Shape, Light, and Material Decomposition from Images using Monte Carlo Rendering and Denoising
Jon Hasselgren, Nikolai Hofmann, Jacob Munkberg

TL;DR
This paper introduces a novel inverse rendering pipeline that combines Monte Carlo ray tracing, importance sampling, and denoising to improve the decomposition of shape, material, and lighting from images.
Contribution
It presents an efficient joint reconstruction method using realistic shading models with noise reduction techniques, advancing inverse rendering accuracy and convergence.
Findings
Enhanced shape, material, and lighting separation compared to previous methods.
Effective denoising integrated into the inverse rendering process.

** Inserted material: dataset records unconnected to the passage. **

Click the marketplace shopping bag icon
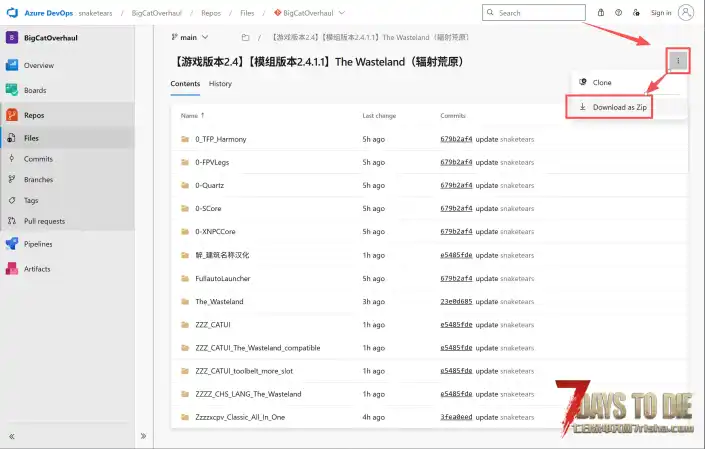705x449 pixels. tap(600, 13)
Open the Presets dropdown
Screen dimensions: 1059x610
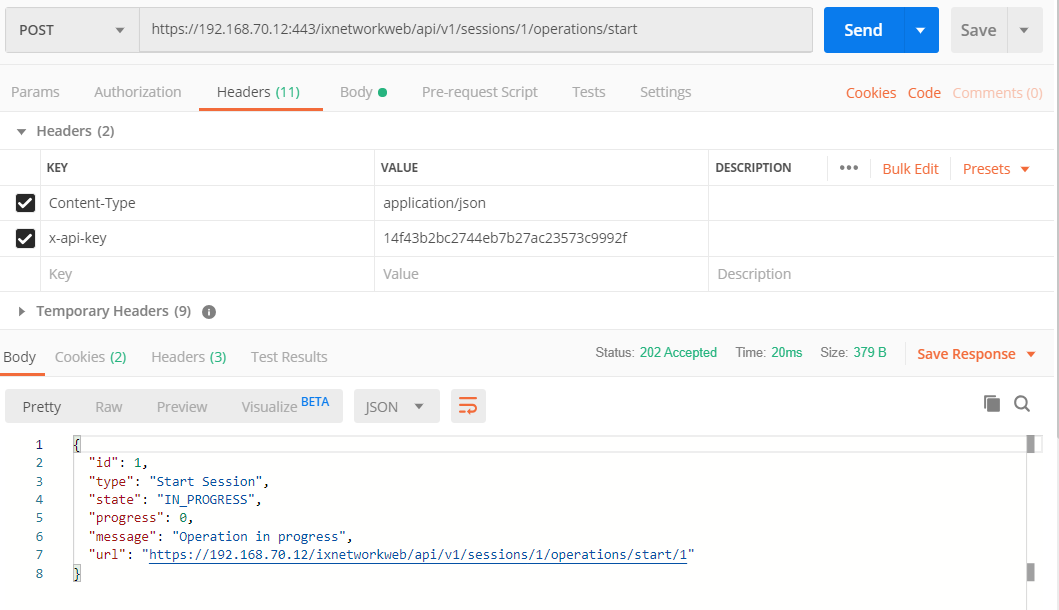[996, 169]
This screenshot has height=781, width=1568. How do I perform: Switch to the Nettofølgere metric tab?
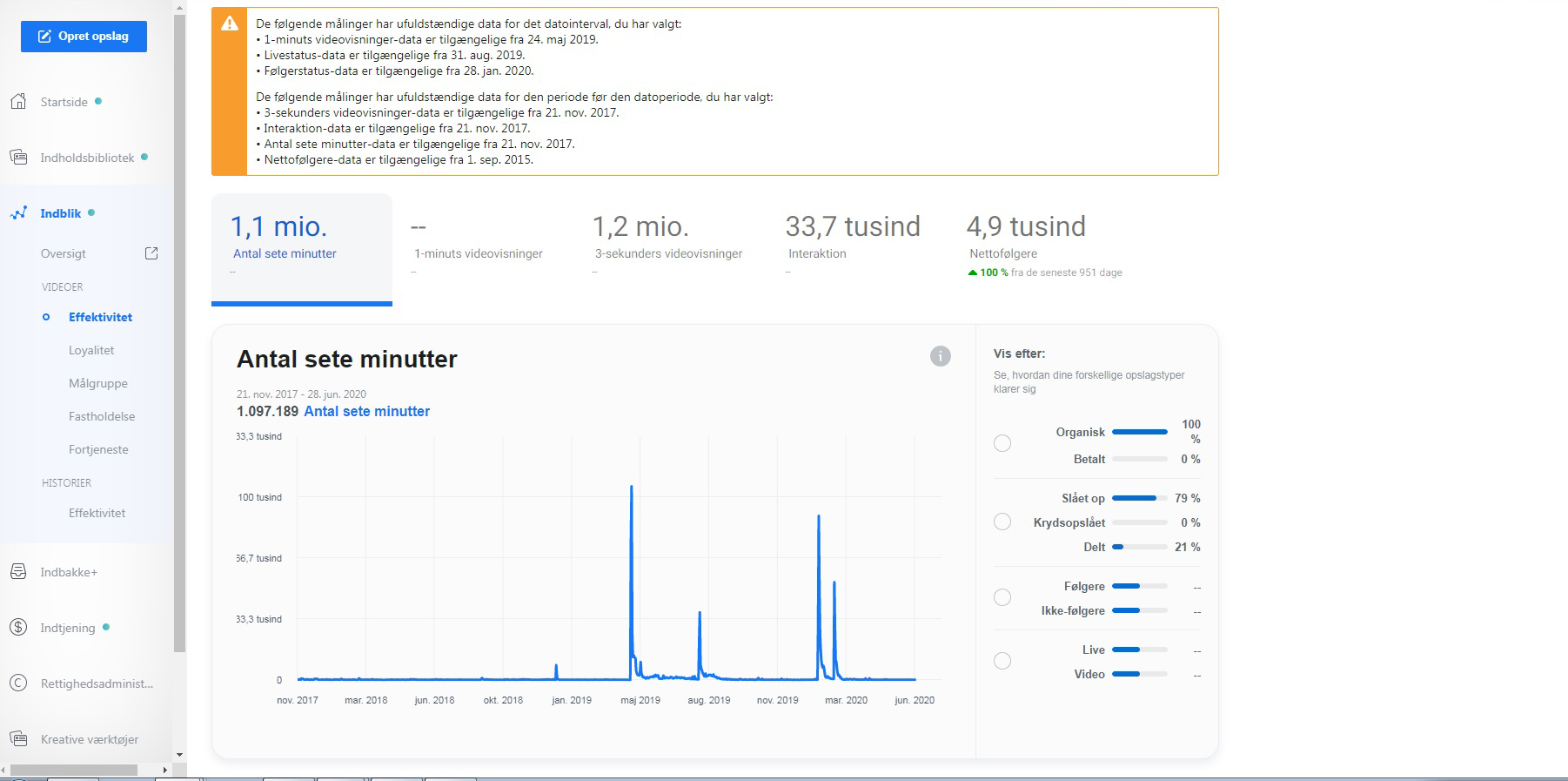click(x=1025, y=238)
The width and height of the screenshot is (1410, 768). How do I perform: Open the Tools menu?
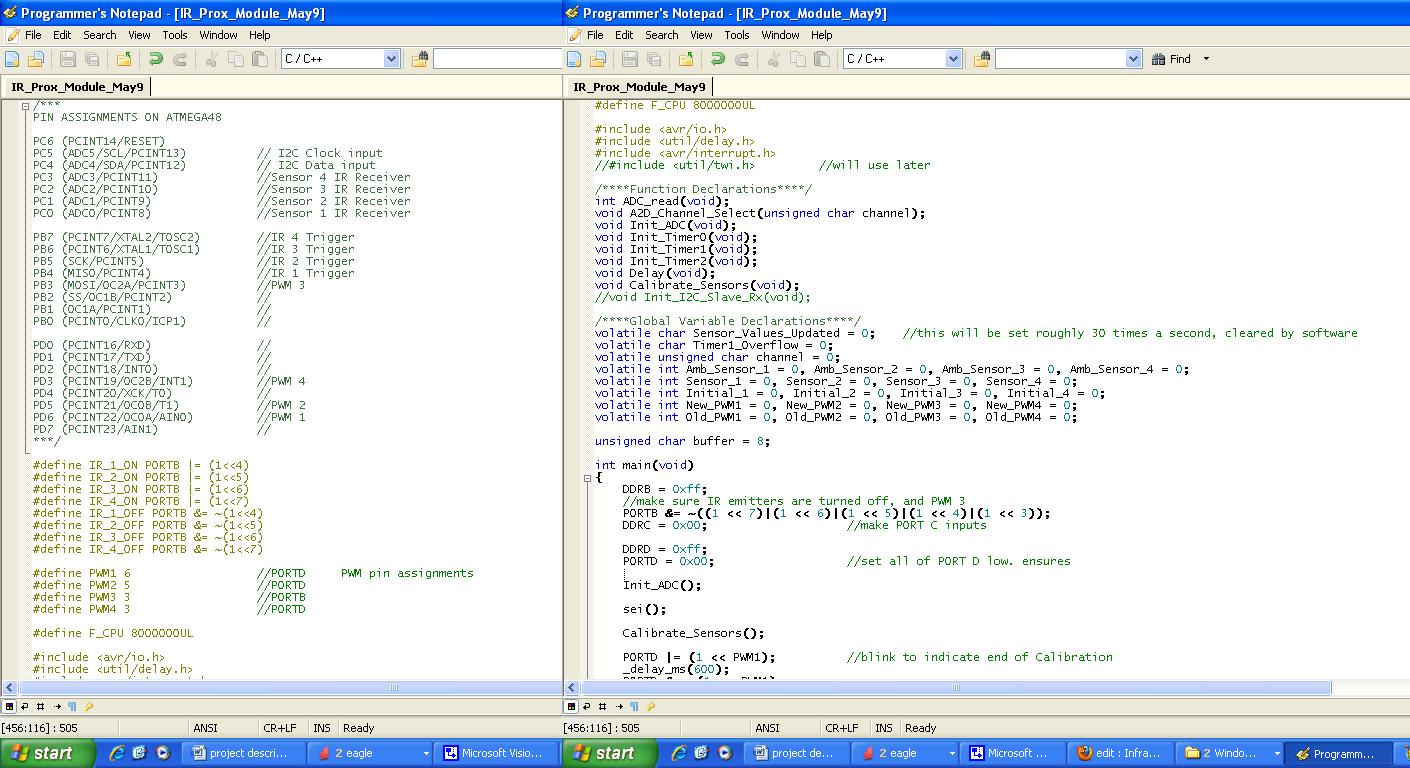(x=176, y=35)
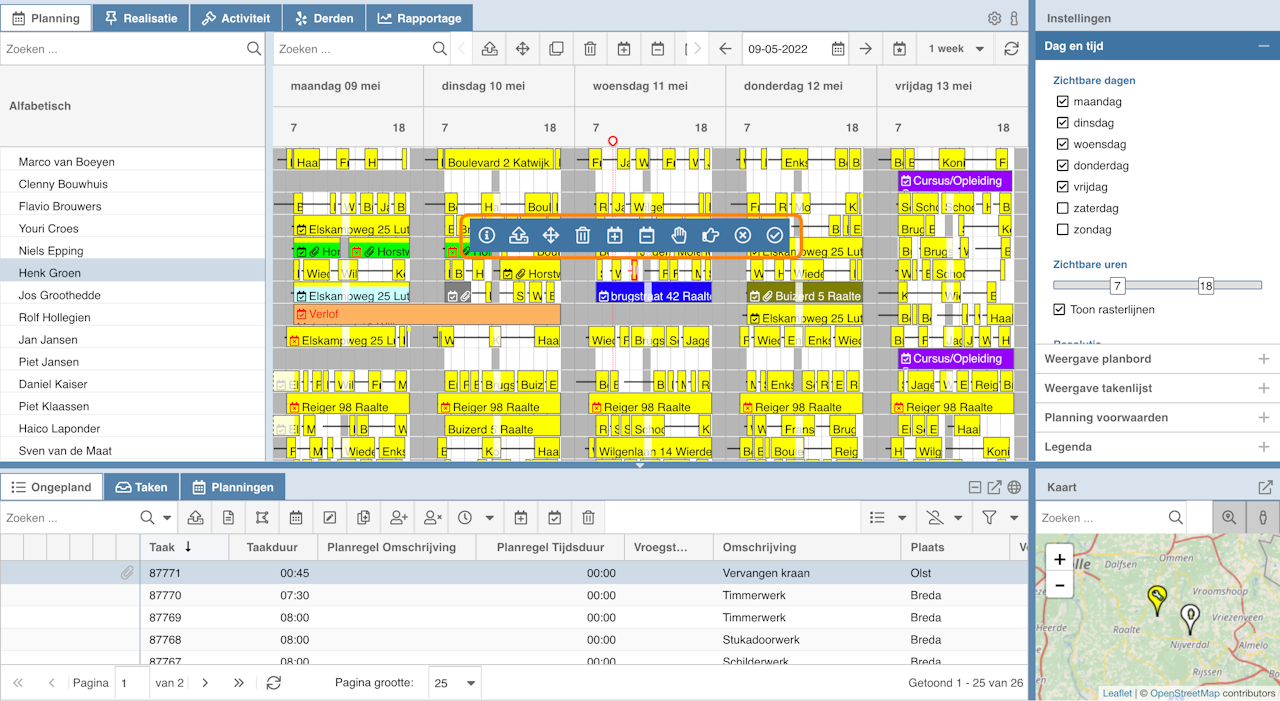Switch to the Realisatie tab
Viewport: 1280px width, 701px height.
(140, 18)
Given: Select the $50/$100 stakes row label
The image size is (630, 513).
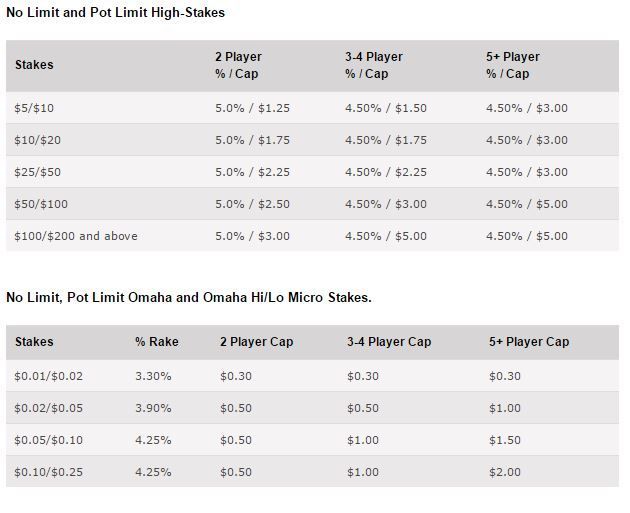Looking at the screenshot, I should coord(41,204).
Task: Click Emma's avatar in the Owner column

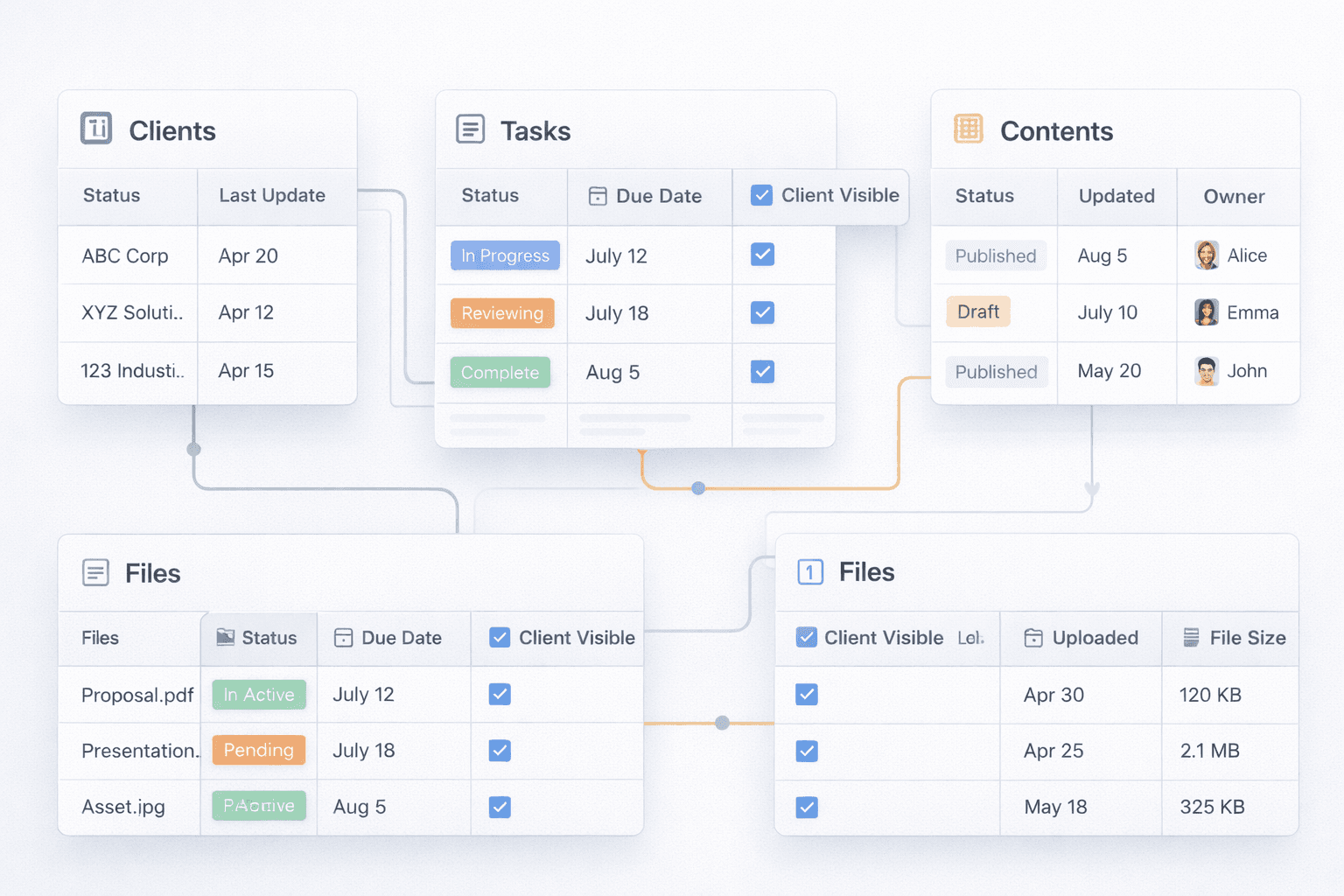Action: [1206, 312]
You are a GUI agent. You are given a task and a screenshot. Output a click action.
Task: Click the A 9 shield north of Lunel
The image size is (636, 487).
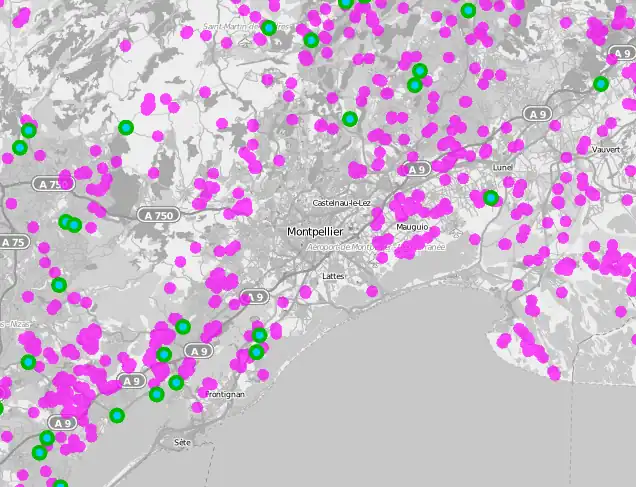pos(538,115)
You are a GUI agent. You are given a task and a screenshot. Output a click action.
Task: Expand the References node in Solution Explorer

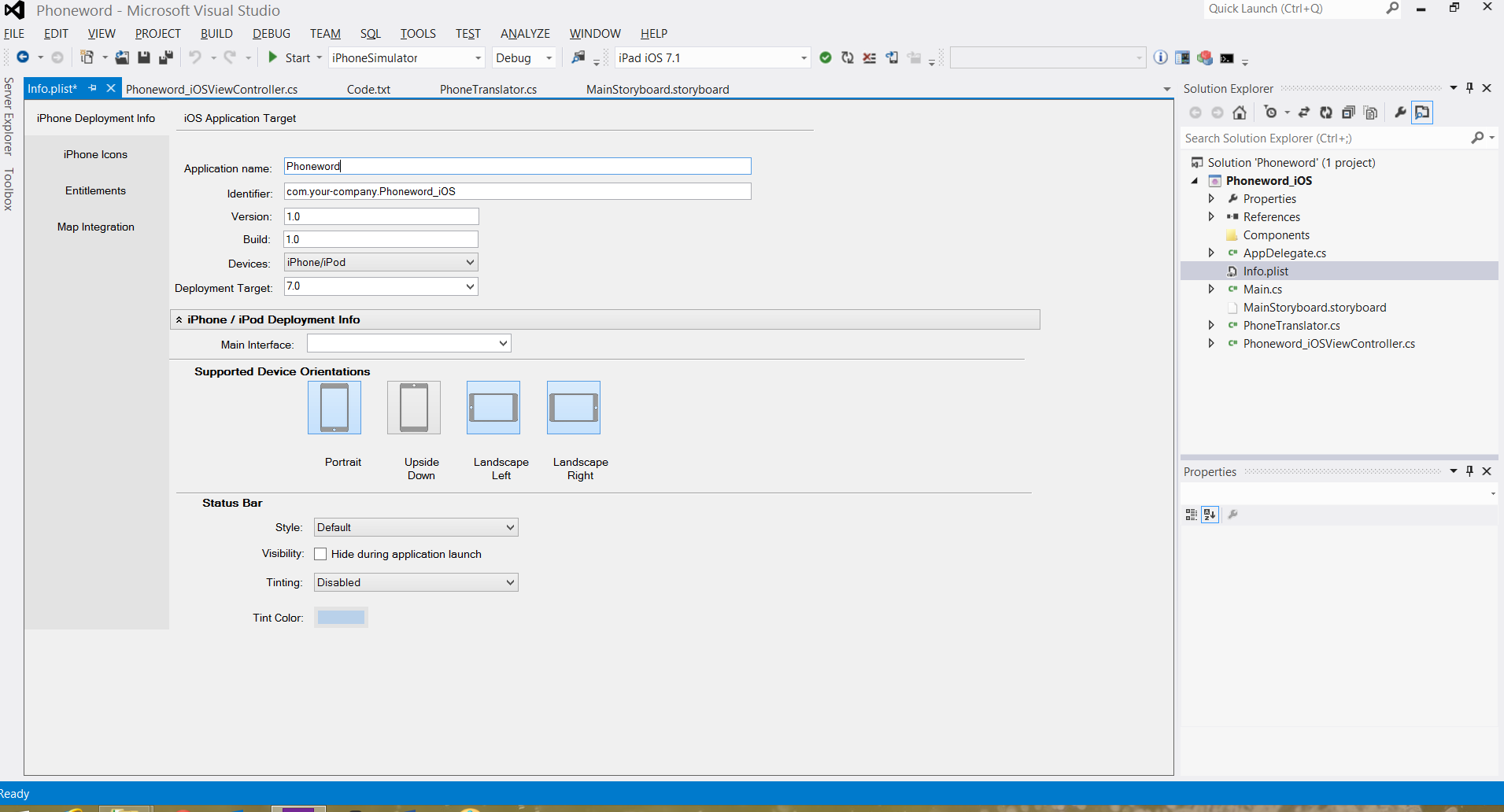(x=1211, y=217)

Improved convergence at low sample counts.
Abstract
Recent advances in differentiable rendering have enabled high-quality reconstruction of 3D scenes from multi-view images. Most methods rely on simple rendering algorithms: pre-filtered direct lighting or learned representations of irradiance. We show that a more realistic shading model, incorporating ray tracing and Monte Carlo integration, substantially improves decomposition into shape, materials & lighting. Unfortunately, Monte Carlo integration provides estimates with significant noise, even at large sample counts, which makes gradient-based inverse rendering very challenging. To address this, we incorporate multiple importance sampling and denoising in a novel inverse rendering pipeline. This substantially improves convergence and enables gradient-based optimization at low sample counts. We present an efficient method to jointly reconstruct geometry (explicit triangle meshes),…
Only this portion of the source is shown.